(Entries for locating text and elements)
━━━━━━━━

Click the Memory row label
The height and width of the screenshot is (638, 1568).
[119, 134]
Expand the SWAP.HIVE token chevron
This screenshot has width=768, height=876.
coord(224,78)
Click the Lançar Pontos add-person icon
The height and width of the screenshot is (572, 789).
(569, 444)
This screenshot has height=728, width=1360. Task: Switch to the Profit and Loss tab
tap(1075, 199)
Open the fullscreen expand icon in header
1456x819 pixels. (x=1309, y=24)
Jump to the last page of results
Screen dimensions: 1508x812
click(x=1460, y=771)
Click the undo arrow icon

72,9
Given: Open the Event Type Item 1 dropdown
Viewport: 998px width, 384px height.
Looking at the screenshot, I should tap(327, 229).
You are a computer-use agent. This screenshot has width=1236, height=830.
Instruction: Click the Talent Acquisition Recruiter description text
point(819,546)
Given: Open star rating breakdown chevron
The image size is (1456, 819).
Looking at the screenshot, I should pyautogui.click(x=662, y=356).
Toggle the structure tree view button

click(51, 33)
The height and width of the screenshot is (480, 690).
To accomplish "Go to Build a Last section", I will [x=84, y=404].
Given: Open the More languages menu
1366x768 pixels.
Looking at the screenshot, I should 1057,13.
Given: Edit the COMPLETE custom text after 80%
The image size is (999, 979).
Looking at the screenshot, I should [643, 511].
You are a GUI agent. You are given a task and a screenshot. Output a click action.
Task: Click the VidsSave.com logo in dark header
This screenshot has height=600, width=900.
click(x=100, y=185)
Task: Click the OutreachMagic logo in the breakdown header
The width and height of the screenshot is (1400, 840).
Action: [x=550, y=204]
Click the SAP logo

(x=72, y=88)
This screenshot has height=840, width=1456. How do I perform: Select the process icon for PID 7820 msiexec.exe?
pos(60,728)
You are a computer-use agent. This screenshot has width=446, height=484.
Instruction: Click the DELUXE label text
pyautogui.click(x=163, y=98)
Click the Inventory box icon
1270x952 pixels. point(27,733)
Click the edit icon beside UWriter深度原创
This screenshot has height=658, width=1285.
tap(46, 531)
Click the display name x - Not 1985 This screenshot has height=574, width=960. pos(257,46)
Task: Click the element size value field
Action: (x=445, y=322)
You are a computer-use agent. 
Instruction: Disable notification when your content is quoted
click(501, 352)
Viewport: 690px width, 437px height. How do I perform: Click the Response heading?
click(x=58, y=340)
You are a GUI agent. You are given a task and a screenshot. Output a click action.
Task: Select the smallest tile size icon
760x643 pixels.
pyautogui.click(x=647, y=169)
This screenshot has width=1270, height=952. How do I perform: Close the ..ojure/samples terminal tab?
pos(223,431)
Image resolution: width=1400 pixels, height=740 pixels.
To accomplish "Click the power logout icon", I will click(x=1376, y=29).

━━━━━━━━

Copy the data word for word, starting with its first line and stopping after the line that contains "tap(1075, 199)".

■ **Answer**
Click the Memory row label
The height and width of the screenshot is (638, 1568).
[119, 134]
Expand the SWAP.HIVE token chevron
This screenshot has width=768, height=876.
coord(224,78)
Click the Lançar Pontos add-person icon
The height and width of the screenshot is (572, 789).
(569, 444)
This screenshot has height=728, width=1360. Task: Switch to the Profit and Loss tab
tap(1075, 199)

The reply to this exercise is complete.